The group acquired a 50.01 percent stake in Bakel in 2019, after an investment of 2.5 million euros. Established in Udine, Italy, in 2009, the company is the brainchild of Raffaella Gregoris, a biochemist who previously developed skin care products for private label lines. Realizing that many formulations included unnecessary ingredients in delivering effective, scientifically proven benefits, she launched her own brand of clean beauty to develop products only using essential active ingredients in high concentrations, mainly focused on battling the skin’s aging mechanisms.
Gregoris still retains a central role in the company, being the CEO of the firm and supervising research and development of products, which are focused on technology. For instance, last year the company patented the idea for 3D-printed skin care products, whose industralization is currently being studied.
“I personally strongly believed in this acquisition,” Manes recalled. “The clean beauty industry is so interesting and with such a high potential for growth….Of course the cosmetic market is much bigger compared to the one of home fragrances and there’s more competition. We have to fight but I think we have good weapons to do it.”

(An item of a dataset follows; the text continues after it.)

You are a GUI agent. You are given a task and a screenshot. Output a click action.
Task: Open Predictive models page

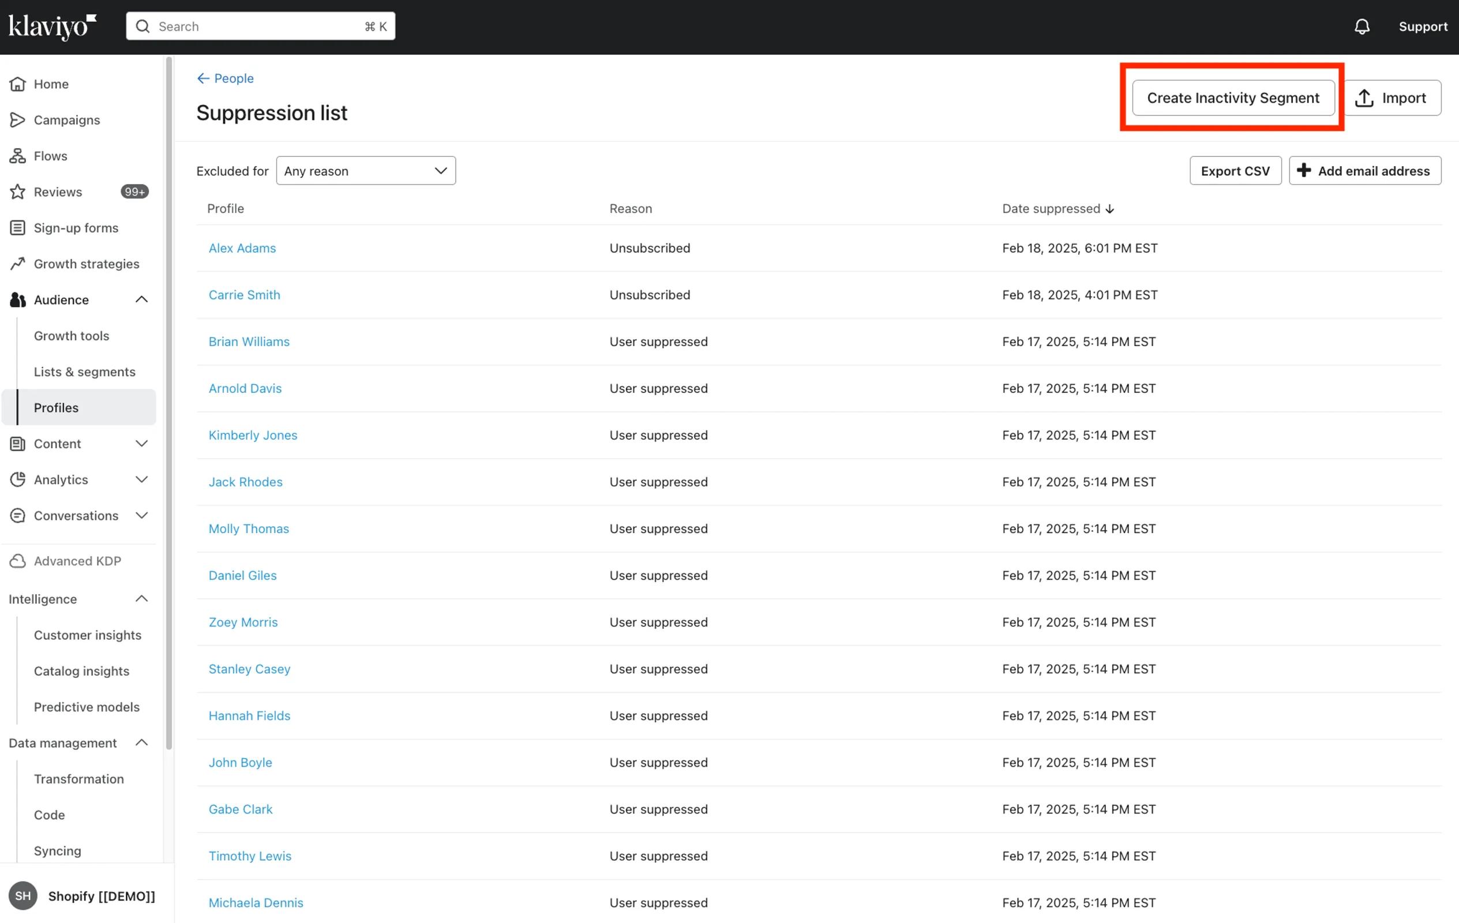pyautogui.click(x=87, y=707)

In addition to increasing brand awareness, the future strategy for the brand focuses on expanding its distribution network, which is currently mainly concentrated in Italy. Here, the label is available in 200 perfumeries but starting last year it has entered pharmacies, a channel in which it will continue to expand. Yet for Manes internationalization will be the real turning point for the brand.
Therefore, the group’s strategy is to create synergies between Culti Milano and Bakel and optimize their distribution network to ultimately “create a significant mass in Italy and abroad to present ourselves to clients, distributors and partners with a well-rounded package,” said Manes, confirming that no other acquisition is in the pipeline at the moment.